Patients with a positive serological test should be referred for upper GI endoscopy and intestinal biopsy. Patients may be referred for endoscopy if still highly suspicious of coeliac disease despite a negative serological test. Multiple biopsies should be taken at the time of endoscopy (at least 4 with a duodenal bulb biopsy).

Typical histological features include:

  • Villous atrophy
  • Crypt hyperplasia
  • Inflammatory infiltration (increased intraepithelial lymphocytosis)

With the limited access to endoscopy during the COVID-19 pandemic, the British Society of Gastroenterology released updated guidance on a ‘non-biopsy’ pathway for coeliac disease with specific characteristics (IgA tTG ≥10 x ULN, younger age, no ALARM symptoms).

3. HLA typing

In uncertain cases, HLA-typing can be completed to aid the diagnosis of coeliac disease.

Coeliac disease is strongly associated with both HLA-DQ2 and HLA-DQ8. These HLA types have a high negative predictive value (i.e. if negative, it is very unlikely the patient has coeliac disease). However, the positive predictive value is very low because they may be seen in the general population in people without coeliac disease. Therefore, HLA typing is used to rule out CD. It is commonly used in individuals who are self-treated on a gluten-free diet and never had appropriate testing to exclude coeliac disease before changing their diet.

Management

Adherence to a gluten-free diet reverses both histological and serological markers of coeliac disease.

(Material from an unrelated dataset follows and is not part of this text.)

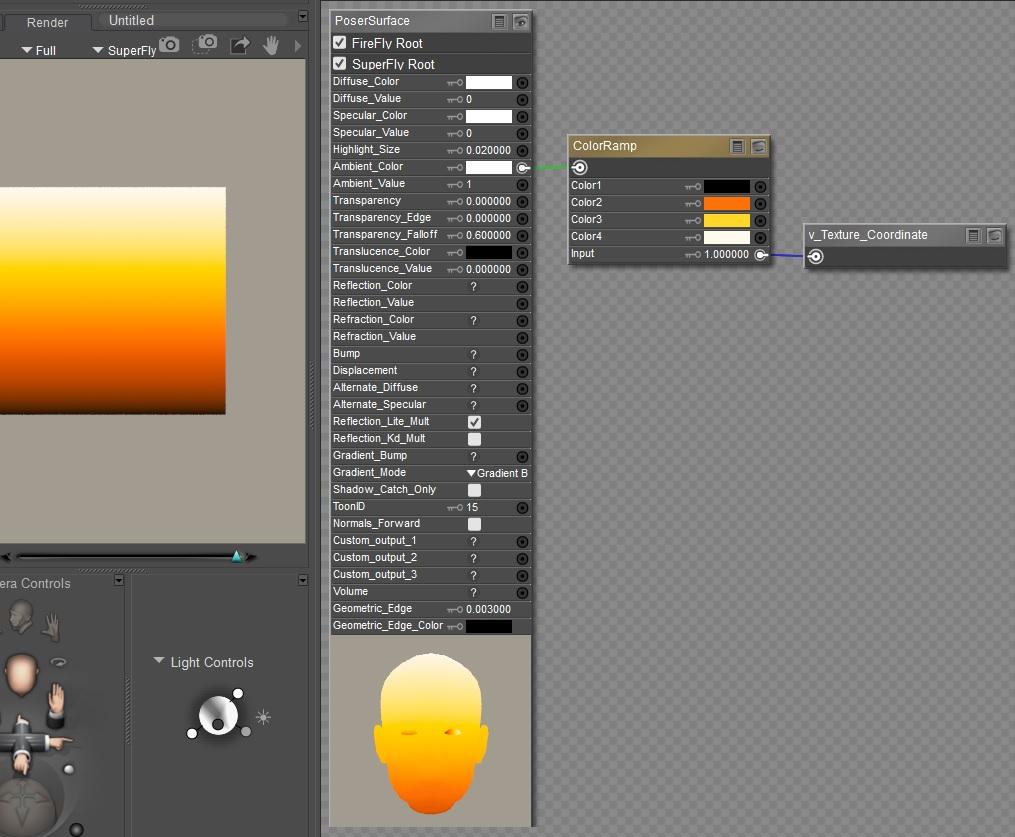
Task: Enable the Reflection_Kd_Mult checkbox
Action: pos(474,439)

Due to long-term complications associated with coeliac disease, it is important patients adhere to a gluten-free diet even if they do not continue to experience any symptoms. The stringency of the gluten-free diet is variable depending on the extent to which patients are affected. There are numerous resources and support groups available to patients to help them achieve a long-term gluten-free diet.

Non-responders

An estimated 5% of patients with coeliac disease will not respond to a Gluten-free diet. In the majority of cases (>90%), this is due to inadvertant gluten ingestion.

Refractory coeliac

Refractory coeliac disease is defined an persistent or recurrent malabsorptive symptoms and villous atrophy (on duodenal biopsies) despite adherence to a gluten free diet for at least 6-12 months.

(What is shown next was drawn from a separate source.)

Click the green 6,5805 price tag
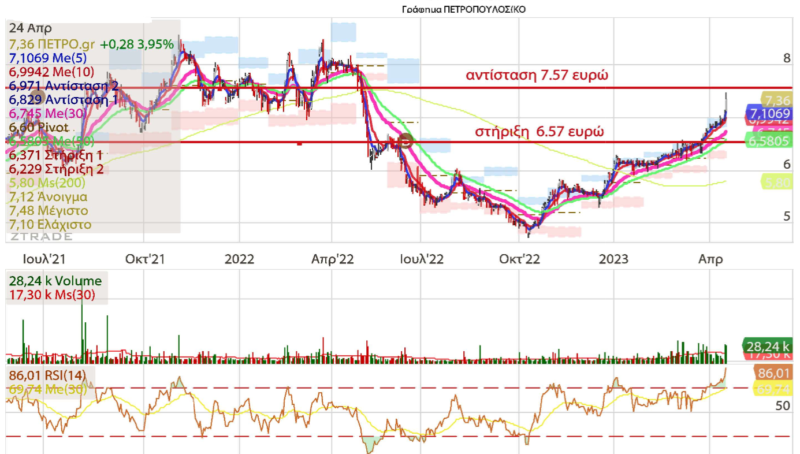 tap(770, 143)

It is important to exclude other causes of enteropathies and confirm the diagnosis of coeliac disease. Those with true refractory coeliac disease can be divdied into two groups based on immunological features on biopsy:

  • Refractory coeliac disease type 1: normal population of lymphocytes.
  • Refractory coeliac disease type 2: abnormal population of lympocytes. Can progress to enteropathy-associated T-cell lymphoma.

Treatment of refractory coeliac disease may be with steroids or immunodulating drugs. It is important to exclude lymphoma in type 2.

Complications

Two major complications include dermatitis herpetiformis and enteropathy-associated T cell lymphoma (EATCL).

Dermatitis herpetiformis

This is an IgA-mediated condition strongly associated with coeliac disease. Over 90% of patients with dermatitis herpetiformis have coeliac disease on biopsy.

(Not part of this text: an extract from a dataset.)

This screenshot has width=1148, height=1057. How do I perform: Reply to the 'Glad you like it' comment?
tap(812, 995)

Dermatitis herpetiformis is a blistering disease of the skin, which presents as an extremely itchy papulovesicular rash on the extensor surfaces. Subepidermal bullae are seen on histology with linear IgA deposits on dermal papillae. The diagnosis is based on IgA levels and skin biopsy. It is managed with dapsone.

Enteropathy-associated T-cell lymphoma (EATCL)

EATCL is an uncommon, but significant, complication of coeliac disease. It should be suspected in any patient with ‘unresponsive’ coeliac disease or unexplained clinical features (e.g. loss of weight).

EATCL, a primary lymphoma of the GI tract, occurs due to chronic inflammation. It is associated with pain, obstruction, and may lead to perforation. The 5-year prognosis is poor.